* **Directions for this task**
Can you quote, word for word, the part of the comment thread on probability words below that opens with the words containing "I find the middle" and closes with "entire other word?"?

* **Provided passage**
======
I find the middle phrasing entirely unsatisfactory ("possible" is an obvious replacement)

"Possible" seems to have two distinct meanings. The first one fits your usage, but the other is more of a binary expression, used to express the fact that something is not impossible. In other words, anything whose probability is equal or greater than 1% (say) can be tagged with "possible", and using this sense of "possible" for the 46-55% range seems wrong - it would deserve a stronger word. To avoid the risk of confusion about which sense is meant, I suggest using something like "entirely possible".

Comment author: gwern 25 June 2012 02:31:14PM 0 points [-]

To me, 'entirely possible' doesn't convey around 50-50; so why bother sticking in an entire other word?

Comment author: gwern 31 May 2012 06:48:50PM 0 points [-]

Notes from Teigen & Brun:

The recurrent findings in these studies are (1) a reasonable degree of between-group consistency, combined with (2) a high degree of within-group variability. In other words, mean estimates of “very probable”, “doubtful” and “improbable” are reasonably similar from study to study, supporting the claim that probability words are translatable; but, at the same time, the interindividual variability of estimates is large enough to represent a potential communication problem. If, for instance, the doctor tells the patient that a cure is “possible”, she may mean a 5 per cent chance, but it may be interpreted to mean a 70 per cent chance, or vice versa. This variability is typically underestimated by the participants themselves. Brun and Teigen (1988) asked medical doctors to specify a range within which would fall 90 per cent of other doctors’ interpretations. This interval included on the average (for 14 verbal phrases) less than 65 per cent of the actual individual estimates. Amer, Hackenbrack and Nelson (1994) found that auditors’ 90 per cent ranges included, on average, only 56 per cent of the individual estimates (for 23 phrases). In other words, the problem posed by interindividual variability appears to be aggravated by a low degree of variability awareness.

...several attempts have been made to construct standard lists of verbal expressions, where each phrase is coordinated with an appropriate numeric probability (Beyth-Marom, 1982; Hamm, 1991; Tavana, Kennedy & Mohebbi, 1997; Renooij & Witteman, 1999)
======
* **Recorded data**
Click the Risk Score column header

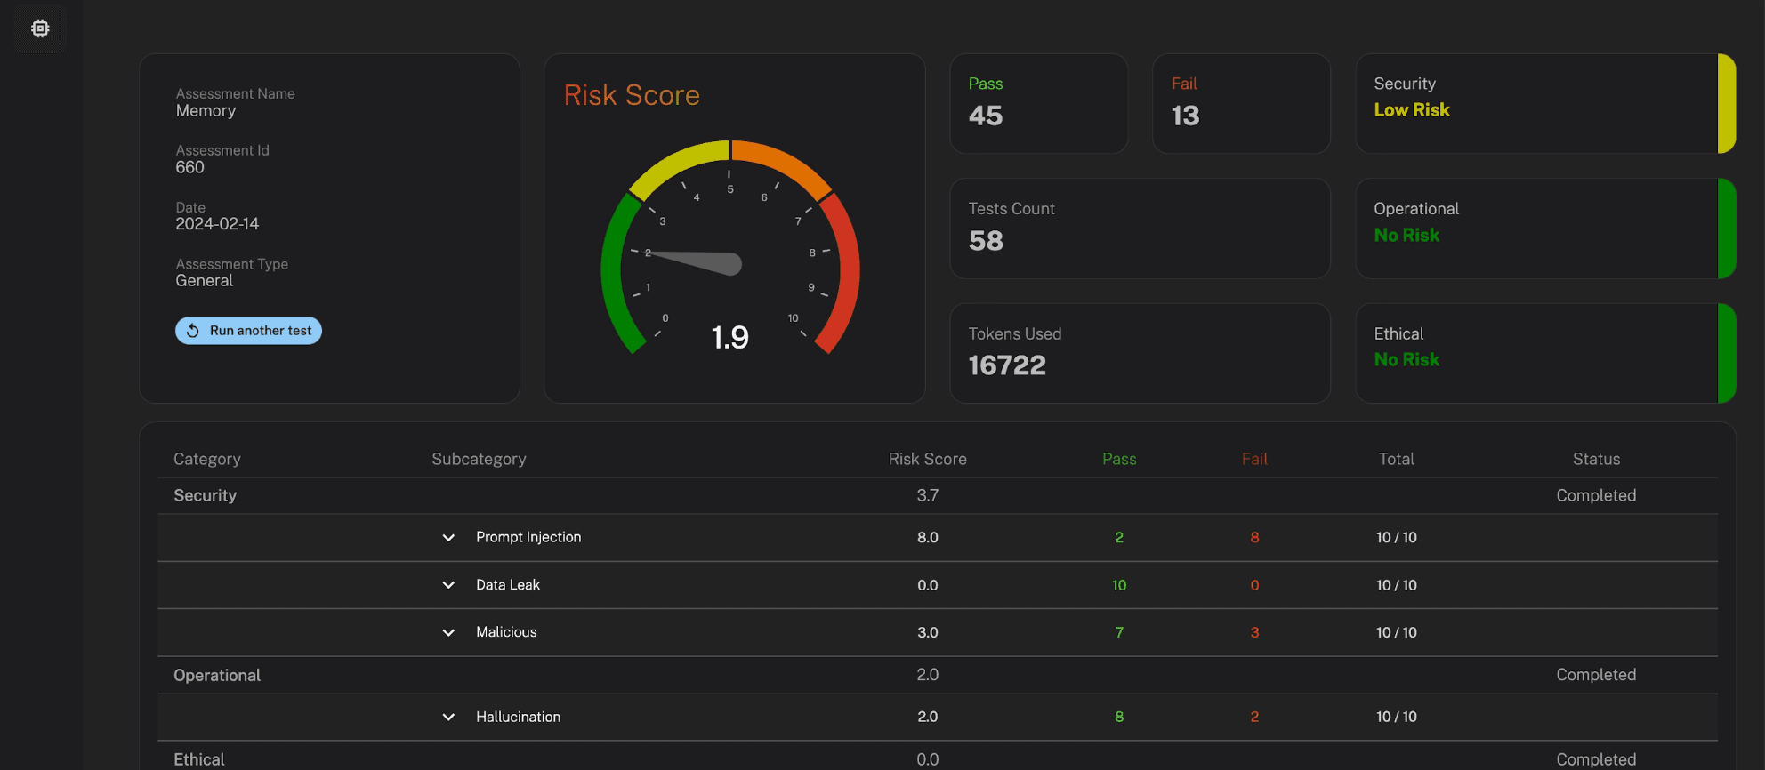927,459
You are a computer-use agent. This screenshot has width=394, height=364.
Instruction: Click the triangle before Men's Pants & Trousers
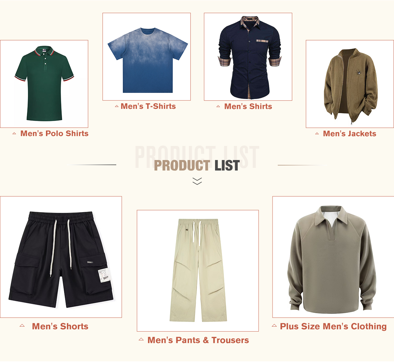click(x=141, y=339)
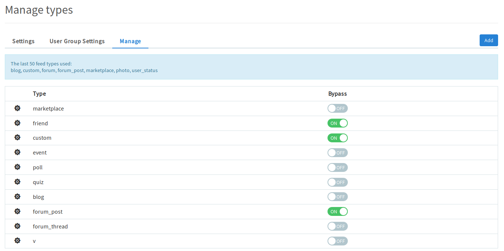Viewport: 504px width, 251px height.
Task: Turn off bypass for forum_post
Action: point(337,211)

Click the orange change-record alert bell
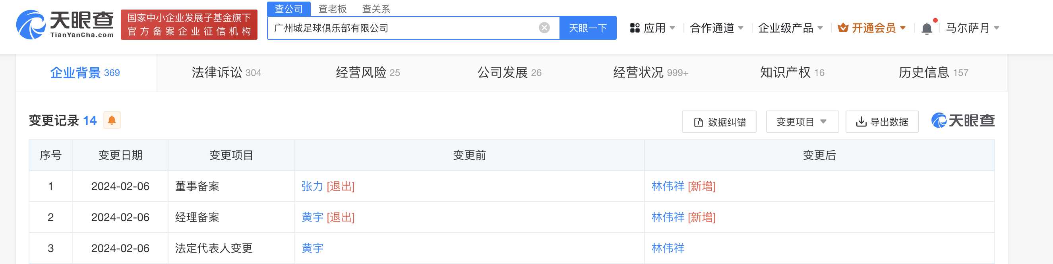[x=112, y=120]
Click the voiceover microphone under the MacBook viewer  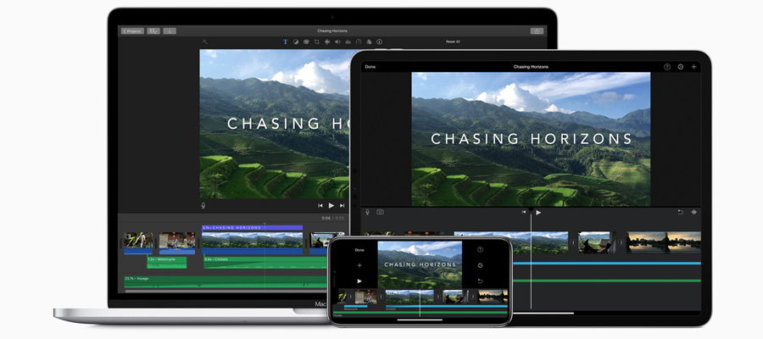[203, 205]
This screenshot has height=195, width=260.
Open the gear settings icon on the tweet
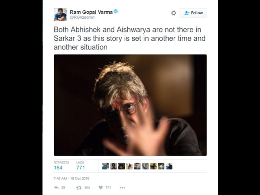(x=173, y=13)
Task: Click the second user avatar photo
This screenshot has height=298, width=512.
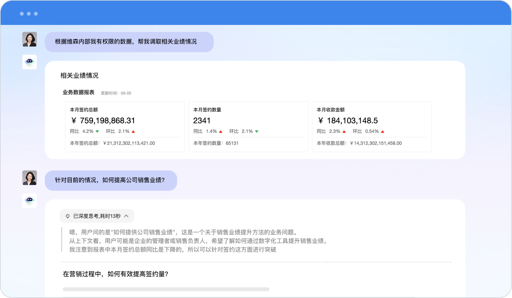Action: click(30, 178)
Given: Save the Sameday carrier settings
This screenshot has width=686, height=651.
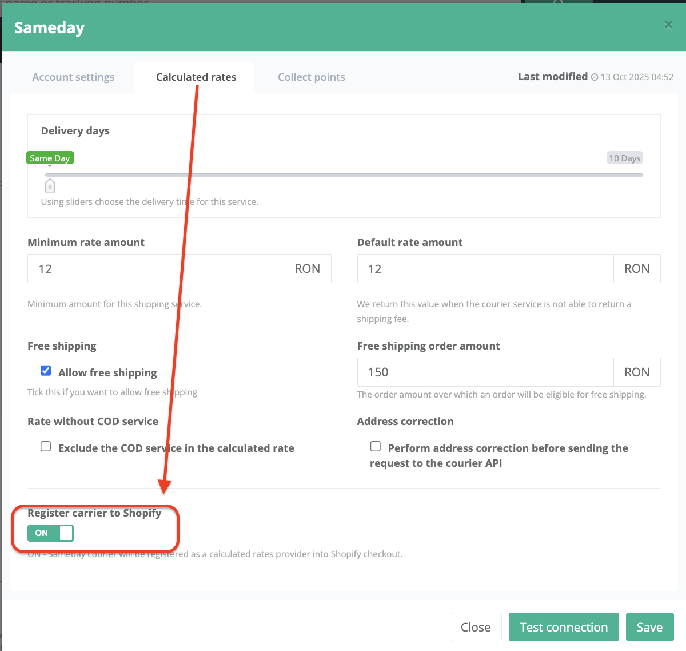Looking at the screenshot, I should coord(650,627).
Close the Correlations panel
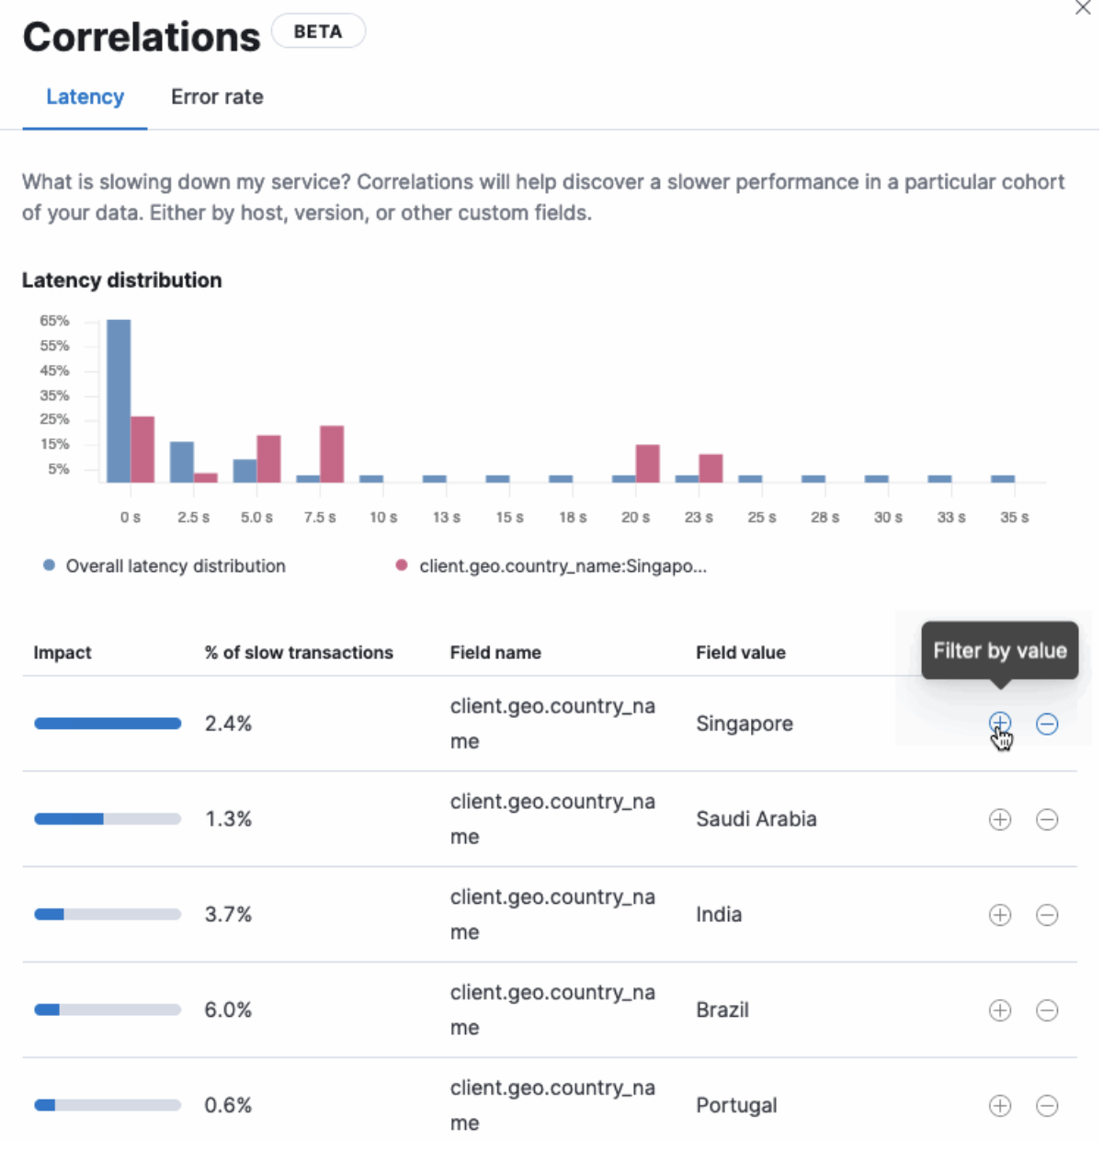The image size is (1103, 1151). click(x=1082, y=9)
======
* **Written response**
I find the middle phrasing entirely unsatisfactory ("possible" is an obvious replacement)

"Possible" seems to have two distinct meanings. The first one fits your usage, but the other is more of a binary expression, used to express the fact that something is not impossible. In other words, anything whose probability is equal or greater than 1% (say) can be tagged with "possible", and using this sense of "possible" for the 46-55% range seems wrong - it would deserve a stronger word. To avoid the risk of confusion about which sense is meant, I suggest using something like "entirely possible".

Comment author: gwern 25 June 2012 02:31:14PM 0 points [-]

To me, 'entirely possible' doesn't convey around 50-50; so why bother sticking in an entire other word?